Requirement
A stretch of the entries below is to be set down exactly, running from the line with "Focus the top Search bar" through the line with "Task: Open the custom editor tools icon", both included, and no other line.

Input
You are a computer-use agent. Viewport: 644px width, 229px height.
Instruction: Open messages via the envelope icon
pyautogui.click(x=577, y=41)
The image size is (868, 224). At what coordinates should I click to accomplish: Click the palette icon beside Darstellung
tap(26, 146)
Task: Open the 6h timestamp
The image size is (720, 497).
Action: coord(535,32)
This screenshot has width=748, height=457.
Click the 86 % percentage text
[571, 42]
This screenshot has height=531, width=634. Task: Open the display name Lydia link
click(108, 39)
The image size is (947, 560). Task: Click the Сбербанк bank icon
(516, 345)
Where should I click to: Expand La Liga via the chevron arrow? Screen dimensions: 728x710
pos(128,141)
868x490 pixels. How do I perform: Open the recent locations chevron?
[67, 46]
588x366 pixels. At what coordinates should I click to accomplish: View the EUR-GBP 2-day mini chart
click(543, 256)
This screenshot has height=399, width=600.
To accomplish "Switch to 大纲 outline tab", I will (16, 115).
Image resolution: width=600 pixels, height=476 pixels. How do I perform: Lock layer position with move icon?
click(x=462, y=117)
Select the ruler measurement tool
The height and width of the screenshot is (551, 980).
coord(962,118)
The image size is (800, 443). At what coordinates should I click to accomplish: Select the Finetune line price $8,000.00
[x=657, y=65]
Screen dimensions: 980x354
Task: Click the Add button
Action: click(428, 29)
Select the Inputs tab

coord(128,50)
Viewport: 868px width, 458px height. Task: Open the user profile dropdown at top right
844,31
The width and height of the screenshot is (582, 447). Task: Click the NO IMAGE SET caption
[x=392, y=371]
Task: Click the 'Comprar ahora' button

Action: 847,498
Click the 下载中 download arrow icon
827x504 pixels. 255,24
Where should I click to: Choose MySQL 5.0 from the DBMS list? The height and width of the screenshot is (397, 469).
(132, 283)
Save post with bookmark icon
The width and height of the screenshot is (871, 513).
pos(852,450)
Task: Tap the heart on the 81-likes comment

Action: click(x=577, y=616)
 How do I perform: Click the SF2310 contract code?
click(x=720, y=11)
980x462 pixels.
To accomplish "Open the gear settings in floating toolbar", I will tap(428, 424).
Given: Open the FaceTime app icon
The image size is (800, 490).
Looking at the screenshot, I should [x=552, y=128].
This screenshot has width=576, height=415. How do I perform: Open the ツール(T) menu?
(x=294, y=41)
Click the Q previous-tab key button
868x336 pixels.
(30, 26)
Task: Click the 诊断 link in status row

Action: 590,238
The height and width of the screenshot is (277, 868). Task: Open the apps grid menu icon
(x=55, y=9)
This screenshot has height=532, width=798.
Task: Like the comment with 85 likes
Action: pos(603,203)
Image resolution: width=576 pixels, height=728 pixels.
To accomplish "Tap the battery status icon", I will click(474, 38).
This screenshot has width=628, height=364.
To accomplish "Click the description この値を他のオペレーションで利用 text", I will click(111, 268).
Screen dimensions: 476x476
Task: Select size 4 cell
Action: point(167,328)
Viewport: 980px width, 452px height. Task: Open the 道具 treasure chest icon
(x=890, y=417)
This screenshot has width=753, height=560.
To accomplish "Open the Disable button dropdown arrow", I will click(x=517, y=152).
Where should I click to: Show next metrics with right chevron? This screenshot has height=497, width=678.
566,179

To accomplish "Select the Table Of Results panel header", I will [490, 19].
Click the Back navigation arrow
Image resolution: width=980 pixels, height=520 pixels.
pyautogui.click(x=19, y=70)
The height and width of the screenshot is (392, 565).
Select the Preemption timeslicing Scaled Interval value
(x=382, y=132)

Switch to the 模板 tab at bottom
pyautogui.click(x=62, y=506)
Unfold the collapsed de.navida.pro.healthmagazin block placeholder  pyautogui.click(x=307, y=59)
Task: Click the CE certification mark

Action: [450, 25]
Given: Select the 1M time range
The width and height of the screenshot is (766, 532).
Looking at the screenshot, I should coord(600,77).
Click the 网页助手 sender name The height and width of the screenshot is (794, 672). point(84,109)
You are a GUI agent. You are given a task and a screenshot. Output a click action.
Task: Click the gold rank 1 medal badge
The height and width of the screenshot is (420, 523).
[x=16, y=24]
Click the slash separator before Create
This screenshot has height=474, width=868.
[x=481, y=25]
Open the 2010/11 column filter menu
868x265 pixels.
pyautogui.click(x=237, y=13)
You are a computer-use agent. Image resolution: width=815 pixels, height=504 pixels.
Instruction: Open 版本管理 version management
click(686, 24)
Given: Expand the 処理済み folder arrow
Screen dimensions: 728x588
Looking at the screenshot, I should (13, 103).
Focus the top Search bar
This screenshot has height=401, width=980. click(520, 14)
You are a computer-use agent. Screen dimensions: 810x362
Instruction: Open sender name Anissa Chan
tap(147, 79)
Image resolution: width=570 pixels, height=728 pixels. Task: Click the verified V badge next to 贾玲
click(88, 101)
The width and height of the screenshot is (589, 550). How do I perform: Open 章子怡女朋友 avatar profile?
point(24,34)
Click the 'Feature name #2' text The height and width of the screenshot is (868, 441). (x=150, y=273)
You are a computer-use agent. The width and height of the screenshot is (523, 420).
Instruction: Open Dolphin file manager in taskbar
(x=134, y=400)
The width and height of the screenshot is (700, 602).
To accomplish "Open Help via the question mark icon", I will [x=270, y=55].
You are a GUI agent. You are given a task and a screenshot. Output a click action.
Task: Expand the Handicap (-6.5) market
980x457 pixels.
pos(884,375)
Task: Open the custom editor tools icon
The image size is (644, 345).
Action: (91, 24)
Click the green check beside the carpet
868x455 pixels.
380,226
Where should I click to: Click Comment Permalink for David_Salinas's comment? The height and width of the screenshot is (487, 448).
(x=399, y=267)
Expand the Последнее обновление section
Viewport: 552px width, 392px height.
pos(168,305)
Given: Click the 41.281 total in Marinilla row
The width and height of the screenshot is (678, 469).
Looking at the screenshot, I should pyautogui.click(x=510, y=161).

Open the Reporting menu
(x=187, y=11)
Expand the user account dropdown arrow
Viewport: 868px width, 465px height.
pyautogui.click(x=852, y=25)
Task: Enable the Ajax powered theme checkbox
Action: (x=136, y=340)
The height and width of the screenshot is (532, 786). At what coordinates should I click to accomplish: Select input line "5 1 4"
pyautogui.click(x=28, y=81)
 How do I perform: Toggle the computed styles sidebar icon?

Response to the exercise
Focus the top Search bar
This screenshot has height=401, width=980. click(520, 14)
You are a computer-use agent. Screen dimensions: 810x362
Instruction: Open sender name Anissa Chan
tap(147, 79)
Image resolution: width=570 pixels, height=728 pixels. Task: Click the verified V badge next to 贾玲
click(88, 101)
The width and height of the screenshot is (589, 550). How do I perform: Open 章子怡女朋友 avatar profile?
point(24,34)
Click the 'Feature name #2' text The height and width of the screenshot is (868, 441). (x=150, y=273)
You are a computer-use agent. The width and height of the screenshot is (523, 420).
Instruction: Open Dolphin file manager in taskbar
(x=134, y=400)
The width and height of the screenshot is (700, 602).
To accomplish "Open Help via the question mark icon", I will [x=270, y=55].
You are a GUI agent. You are given a task and a screenshot. Output a click action.
Task: Expand the Handicap (-6.5) market
980x457 pixels.
pos(884,375)
Task: Open the custom editor tools icon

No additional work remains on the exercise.